Daniel Marjamäki via cfe-commits cfe-commits at lists.llvm.org
Tue Mar 8 02:20:42 PST 2016


danielmarjamaki added inline comments.

================
Comment at: test/clang-tidy/readability-non-const-parameter.cpp:3
@@ +2,3 @@
+
+// Currently the checker only warns about pointer arguments.
+//
----------------
LegalizeAdulthood wrote:
> danielmarjamaki wrote:
> > LegalizeAdulthood wrote:
> > > How hard is it to extend it to references?
> > > 
> > > Certainly the confusion about what is const is easier to resolve in the case of references because the references themselves are immutable.
> > If a "int &" reference parameter is not written then probably it's better to pass it by value than making it const. I would prefer that unless it has to use "int &" to comply with some interface.
> > 
> > I realize that the same can be said about pointers. If there is a "int *p" and you just read the value that p points at .. maybe sometimes it would be preferable to pass it by value.
> I thought the point of this check was to identify stuff passed by reference/pointer that could instead be passed by const reference/pointer.
> 
> Passing a read-only number type (`short`, `char`, `int`, `float`, `double`, etc.) parameter by pointer or by reference/pointer is a code smell, but this check isn't trying to identify that situation.
> 
> I'm more interested in things like:
> 
> ```
> void foo(std::string &s);
> ```
> 
> becoming
> 
> ```
> void foo(const std::string &s);
> ```
> 
> when `s` is treated as a read-only value within the implementation of `foo`.
I agree pointers and references are related from user perspective.

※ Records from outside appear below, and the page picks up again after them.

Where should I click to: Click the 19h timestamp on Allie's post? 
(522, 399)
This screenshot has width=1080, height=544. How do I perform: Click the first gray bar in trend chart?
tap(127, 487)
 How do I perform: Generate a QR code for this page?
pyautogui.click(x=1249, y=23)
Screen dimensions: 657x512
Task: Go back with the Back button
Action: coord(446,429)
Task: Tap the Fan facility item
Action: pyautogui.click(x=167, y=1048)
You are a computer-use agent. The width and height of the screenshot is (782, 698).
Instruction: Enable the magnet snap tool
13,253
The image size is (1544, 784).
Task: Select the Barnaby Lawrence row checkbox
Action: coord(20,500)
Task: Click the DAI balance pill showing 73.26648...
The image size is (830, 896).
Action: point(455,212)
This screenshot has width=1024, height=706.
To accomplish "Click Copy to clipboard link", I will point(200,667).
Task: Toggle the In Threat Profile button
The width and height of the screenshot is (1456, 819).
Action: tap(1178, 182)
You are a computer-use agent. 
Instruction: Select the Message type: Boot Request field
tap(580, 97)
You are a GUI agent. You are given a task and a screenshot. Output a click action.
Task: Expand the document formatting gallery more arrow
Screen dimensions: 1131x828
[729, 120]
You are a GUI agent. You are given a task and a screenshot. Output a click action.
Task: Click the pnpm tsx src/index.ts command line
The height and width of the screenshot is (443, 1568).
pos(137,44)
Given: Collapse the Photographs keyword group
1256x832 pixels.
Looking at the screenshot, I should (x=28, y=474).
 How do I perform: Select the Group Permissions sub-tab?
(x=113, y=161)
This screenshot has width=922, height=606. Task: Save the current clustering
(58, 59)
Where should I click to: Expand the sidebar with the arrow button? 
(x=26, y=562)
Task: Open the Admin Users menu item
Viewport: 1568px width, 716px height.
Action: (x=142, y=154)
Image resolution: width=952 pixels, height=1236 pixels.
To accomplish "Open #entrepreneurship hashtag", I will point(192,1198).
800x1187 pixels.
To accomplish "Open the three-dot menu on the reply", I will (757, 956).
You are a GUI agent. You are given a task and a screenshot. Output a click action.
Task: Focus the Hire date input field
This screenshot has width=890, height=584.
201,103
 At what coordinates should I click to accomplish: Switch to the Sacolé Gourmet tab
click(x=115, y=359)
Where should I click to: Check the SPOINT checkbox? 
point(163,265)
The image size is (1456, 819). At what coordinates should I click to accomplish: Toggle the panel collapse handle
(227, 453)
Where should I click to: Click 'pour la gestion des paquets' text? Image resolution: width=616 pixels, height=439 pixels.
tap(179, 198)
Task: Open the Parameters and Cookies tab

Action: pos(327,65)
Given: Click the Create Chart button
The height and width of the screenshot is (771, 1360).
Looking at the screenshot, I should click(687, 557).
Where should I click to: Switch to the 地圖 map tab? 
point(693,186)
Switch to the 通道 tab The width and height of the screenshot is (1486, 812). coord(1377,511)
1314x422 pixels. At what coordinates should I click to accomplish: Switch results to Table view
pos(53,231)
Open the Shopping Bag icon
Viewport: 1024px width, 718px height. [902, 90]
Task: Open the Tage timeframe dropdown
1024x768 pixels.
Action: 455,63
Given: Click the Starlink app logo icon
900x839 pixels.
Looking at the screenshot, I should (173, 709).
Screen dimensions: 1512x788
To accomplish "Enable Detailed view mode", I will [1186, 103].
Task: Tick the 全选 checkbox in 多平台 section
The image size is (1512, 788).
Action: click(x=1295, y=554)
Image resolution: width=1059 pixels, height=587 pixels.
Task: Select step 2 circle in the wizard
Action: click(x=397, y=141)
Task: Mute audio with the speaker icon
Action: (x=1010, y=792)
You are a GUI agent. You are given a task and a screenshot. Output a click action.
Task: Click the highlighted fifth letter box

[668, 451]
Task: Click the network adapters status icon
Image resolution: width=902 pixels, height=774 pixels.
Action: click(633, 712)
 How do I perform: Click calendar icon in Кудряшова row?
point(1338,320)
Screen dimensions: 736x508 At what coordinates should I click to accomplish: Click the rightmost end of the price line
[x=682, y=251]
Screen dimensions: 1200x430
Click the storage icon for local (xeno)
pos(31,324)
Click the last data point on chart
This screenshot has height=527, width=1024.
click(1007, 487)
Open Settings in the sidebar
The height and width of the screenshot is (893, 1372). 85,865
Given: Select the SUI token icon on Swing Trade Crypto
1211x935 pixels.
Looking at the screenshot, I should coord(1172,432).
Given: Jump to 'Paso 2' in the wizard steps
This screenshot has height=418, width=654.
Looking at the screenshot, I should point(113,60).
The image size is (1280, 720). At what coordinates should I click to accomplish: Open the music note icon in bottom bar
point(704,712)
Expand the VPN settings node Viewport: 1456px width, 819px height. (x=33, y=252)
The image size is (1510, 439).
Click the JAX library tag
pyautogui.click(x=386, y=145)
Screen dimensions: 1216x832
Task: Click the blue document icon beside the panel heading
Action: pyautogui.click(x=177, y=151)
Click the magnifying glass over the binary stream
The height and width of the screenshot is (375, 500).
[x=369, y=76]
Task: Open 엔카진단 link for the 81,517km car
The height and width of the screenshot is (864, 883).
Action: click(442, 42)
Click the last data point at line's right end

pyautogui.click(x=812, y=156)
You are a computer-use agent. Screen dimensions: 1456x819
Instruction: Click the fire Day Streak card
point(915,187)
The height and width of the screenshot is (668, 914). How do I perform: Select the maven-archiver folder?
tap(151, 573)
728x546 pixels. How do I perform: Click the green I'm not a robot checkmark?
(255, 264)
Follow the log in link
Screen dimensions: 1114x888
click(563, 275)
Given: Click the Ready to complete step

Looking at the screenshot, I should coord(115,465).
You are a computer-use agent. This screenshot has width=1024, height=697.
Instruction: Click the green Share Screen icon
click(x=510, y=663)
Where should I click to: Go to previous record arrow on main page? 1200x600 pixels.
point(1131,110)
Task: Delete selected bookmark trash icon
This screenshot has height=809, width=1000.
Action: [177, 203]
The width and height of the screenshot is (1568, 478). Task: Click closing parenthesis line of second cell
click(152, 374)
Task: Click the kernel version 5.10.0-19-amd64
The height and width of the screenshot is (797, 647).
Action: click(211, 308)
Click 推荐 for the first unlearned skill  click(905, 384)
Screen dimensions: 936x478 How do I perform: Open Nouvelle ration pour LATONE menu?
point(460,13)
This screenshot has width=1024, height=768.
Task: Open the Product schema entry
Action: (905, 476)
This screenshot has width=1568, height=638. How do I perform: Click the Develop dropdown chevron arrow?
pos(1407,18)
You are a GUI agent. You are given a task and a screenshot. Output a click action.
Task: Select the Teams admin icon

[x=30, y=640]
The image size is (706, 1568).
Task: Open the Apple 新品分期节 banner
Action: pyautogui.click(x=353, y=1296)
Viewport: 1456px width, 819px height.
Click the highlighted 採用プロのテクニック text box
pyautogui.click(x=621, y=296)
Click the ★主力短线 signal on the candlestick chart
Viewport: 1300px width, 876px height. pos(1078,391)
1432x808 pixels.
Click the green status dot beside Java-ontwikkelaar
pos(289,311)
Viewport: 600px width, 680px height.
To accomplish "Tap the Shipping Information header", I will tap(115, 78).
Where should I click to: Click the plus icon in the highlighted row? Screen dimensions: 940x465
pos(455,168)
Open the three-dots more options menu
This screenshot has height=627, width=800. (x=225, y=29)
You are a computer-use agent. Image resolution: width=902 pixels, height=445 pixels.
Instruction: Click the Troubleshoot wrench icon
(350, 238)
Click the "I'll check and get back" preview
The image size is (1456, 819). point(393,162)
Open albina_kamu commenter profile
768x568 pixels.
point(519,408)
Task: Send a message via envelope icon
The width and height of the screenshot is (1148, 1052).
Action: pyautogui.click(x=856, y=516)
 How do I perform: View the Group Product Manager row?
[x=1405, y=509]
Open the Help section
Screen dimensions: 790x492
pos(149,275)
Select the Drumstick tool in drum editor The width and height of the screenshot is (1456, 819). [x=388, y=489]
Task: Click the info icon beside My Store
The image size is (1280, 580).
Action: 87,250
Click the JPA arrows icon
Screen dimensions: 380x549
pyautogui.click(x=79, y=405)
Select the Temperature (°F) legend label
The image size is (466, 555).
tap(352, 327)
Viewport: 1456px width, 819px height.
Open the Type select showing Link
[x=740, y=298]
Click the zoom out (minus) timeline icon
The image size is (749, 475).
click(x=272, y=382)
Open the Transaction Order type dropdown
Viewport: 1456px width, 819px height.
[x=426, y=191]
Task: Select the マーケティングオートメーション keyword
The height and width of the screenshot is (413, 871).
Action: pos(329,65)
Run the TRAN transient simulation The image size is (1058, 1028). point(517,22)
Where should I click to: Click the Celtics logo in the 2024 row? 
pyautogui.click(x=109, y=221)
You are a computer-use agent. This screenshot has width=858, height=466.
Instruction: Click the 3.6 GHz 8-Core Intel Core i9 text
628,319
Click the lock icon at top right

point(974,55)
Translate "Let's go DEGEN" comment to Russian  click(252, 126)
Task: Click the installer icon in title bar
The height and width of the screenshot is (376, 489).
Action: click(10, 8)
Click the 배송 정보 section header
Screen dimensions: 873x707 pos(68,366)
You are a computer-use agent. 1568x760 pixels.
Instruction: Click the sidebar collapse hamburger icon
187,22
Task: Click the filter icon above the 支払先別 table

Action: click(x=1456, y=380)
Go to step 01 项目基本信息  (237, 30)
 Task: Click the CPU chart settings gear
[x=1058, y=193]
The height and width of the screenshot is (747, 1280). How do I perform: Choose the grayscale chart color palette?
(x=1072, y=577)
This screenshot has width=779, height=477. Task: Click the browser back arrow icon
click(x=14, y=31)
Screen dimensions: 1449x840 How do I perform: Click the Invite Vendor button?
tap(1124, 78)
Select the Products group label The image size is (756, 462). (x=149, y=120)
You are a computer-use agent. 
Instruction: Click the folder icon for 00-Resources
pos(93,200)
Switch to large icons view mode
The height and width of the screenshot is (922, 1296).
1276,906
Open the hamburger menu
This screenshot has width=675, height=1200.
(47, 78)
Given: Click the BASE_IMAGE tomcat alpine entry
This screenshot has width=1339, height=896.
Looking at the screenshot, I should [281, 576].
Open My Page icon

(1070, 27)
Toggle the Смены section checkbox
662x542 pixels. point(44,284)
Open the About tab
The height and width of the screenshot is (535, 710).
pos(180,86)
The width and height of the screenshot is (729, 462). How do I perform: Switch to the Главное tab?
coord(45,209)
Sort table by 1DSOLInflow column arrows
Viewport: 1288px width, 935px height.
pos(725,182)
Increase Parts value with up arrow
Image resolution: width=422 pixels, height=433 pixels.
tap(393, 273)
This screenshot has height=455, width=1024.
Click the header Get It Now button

But technically I think we can't reuse the same markCanNotBeConst code.

This expression "p += 2" does not prevent that *p is const. But "r += 2" would prevent that the reference r is const.

> I'm more interested in things like:

Yes that would be interesting. However I only warn about number types right now. As my last example in the rst file shows I don't warn for non-constant struct pointers for a reason.

Imho, I would like to have a warning when the data is modified even though *p is const. Like this:

  struct S { int *a; int *b; };
  int f3(const struct S * const p) {
    *(p->a) = 0; // <- I would like to have warning here
  }

Also dealing with C++ is not my priority. I write this check so I can use it on C code.